== EXCERPT TO READ ==
· · · · · · ·

Home / Publications / Viktor Cerny


Viktor Cerny

Associated professor in anthropology
University Charles of Prague / Academy of Sciences of the Czech Republic
Peoples of the African Sahel - the Role of Migrations in Shaping Their Gentic Structure
01 November 2011 - 30 June 2012
Viktor Cerny is Researcher in Anthropology at Charles University, Prague, and at the Institute of Archaeology, Academy of Science of the Czech Republic. In 1993, he graduated from Charles University, and in 1999 he obtained a PhD at the University of Bordeaux 1. In 2000, he founded the Archaeogenetics Laboratory at the Prague Institute of Archaeology. He is the author of The Peoples of Lake Chad (Academia, 2006, in Czech) as well as author or co-author of some sixty articles in the specialised press for archaeology, anthropology and biology, including several international journals in the field of human population genetics. His interest lies mainly in the ancient human settlement of Sub-Saharan Africa and Southern Arabia, and its related past migration patterns as evidenced through the mitochondrial and Y-chromosomal variability of contemporary populations in these areas. He was Mellon East-Central European Fellow in Paris (2000), in Sana’a, Yemen (2005, 2008), and Fulbright Scholar at the University of Florida, US (2009).

· · · · · · ·

== DATASET EXCERPTS ==

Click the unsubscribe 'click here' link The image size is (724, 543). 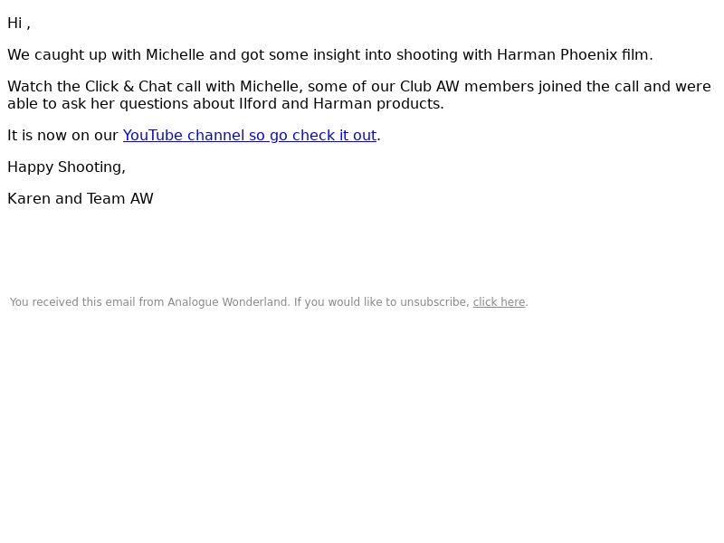pos(500,302)
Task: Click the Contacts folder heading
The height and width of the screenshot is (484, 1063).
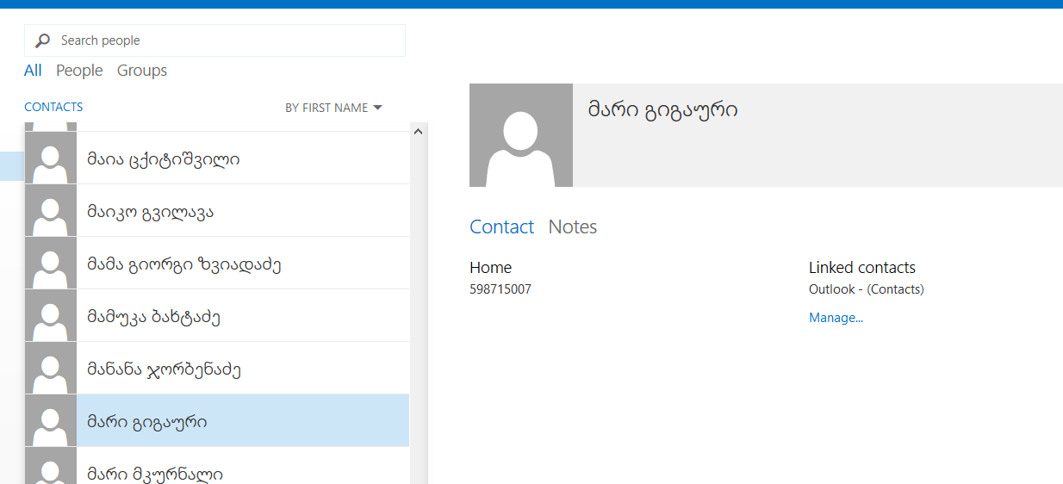Action: pyautogui.click(x=53, y=107)
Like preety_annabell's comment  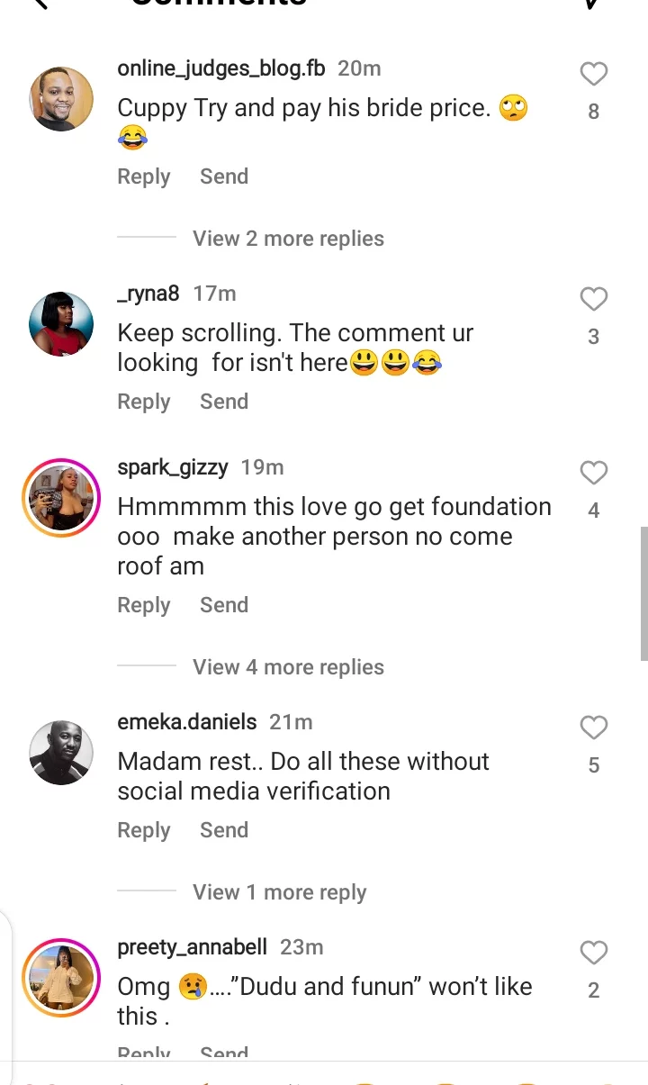pos(593,953)
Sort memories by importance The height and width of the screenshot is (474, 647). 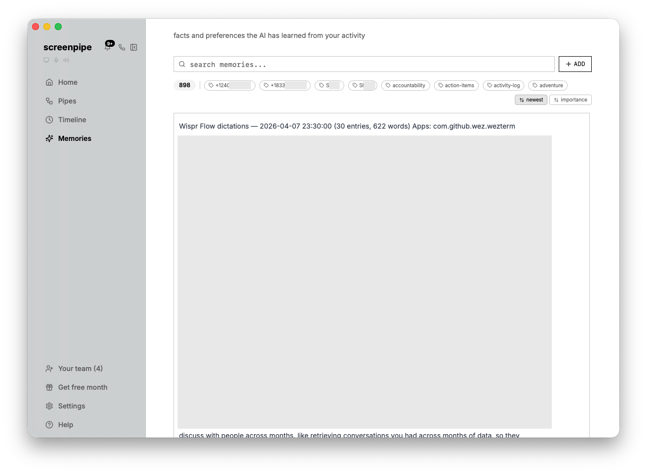(570, 100)
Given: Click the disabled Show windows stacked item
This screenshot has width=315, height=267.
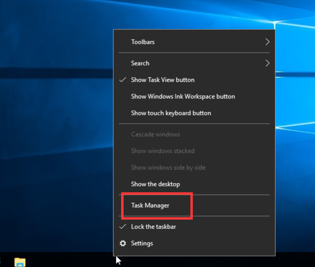Looking at the screenshot, I should point(163,151).
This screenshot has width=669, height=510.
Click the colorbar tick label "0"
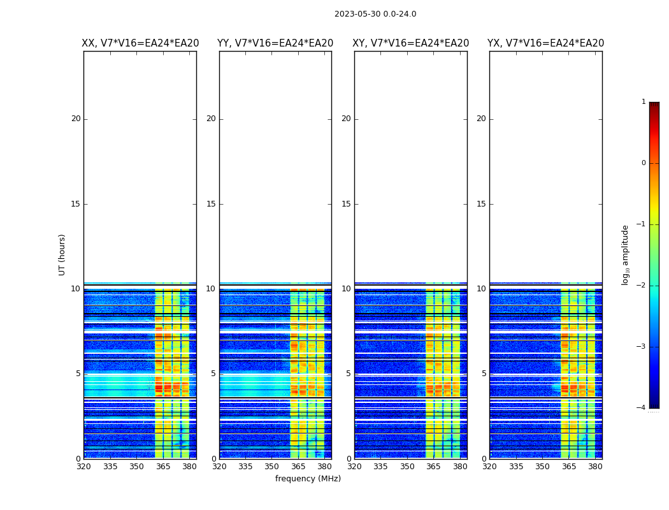tap(643, 163)
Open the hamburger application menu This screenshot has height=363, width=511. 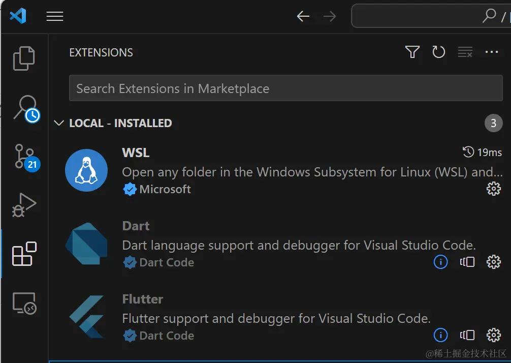tap(55, 16)
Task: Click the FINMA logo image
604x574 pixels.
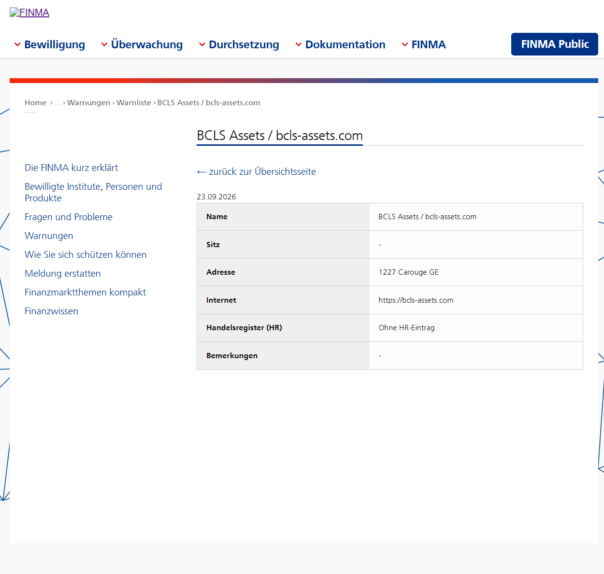Action: click(29, 13)
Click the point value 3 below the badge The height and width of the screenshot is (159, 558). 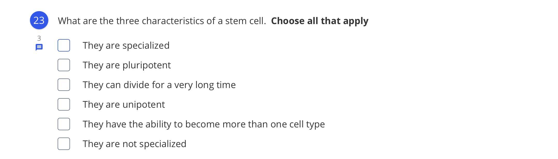39,38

· · · · · · ·

== TASKS ==
(1) According to the profile of Viktor Cerny, in what year did he found the Archaeogenetics Laboratory at the Prague Institute of Archaeology?
(2) Write a continuation of the profile of Viktor Cerny that picks up after its final sentence.

== TASK-BY-TASK OUTPUTS ==
(1) 2000

(2)
The African Sahel in the Late Pleistocene and Holocene was a place of pronounced climatic changes marked by fluctuations of biogeographical zones. During colder and dry phases human populations were forced to live within refugial pockets and to re-expand only when environmental conditions ameliorated. Signs of migrations are encoded in the genetic variability of extant populations. Recently, we have shown that the most recent branches of mitochondrial phylogeny concur in populations that can be grouped together along certain linguistic criteria as well. An example from the African Sahel is the case of the L3f3 haplogroup that occurs almost exclusively in Chadic speaking peoples living in the Lake Chad Basin. Such co-evolutionary phenomena can be interpreted as a consequence of past population fragmentation and demographic isolation. Only later Neolithic developments, especially such as the pastoral economy in Africa, allowed the more important spread of human populations and their admixture. My project presents plans for the preparation of a manuscript that will summarize the applicant’s long-term study of the population history of the African Sahel.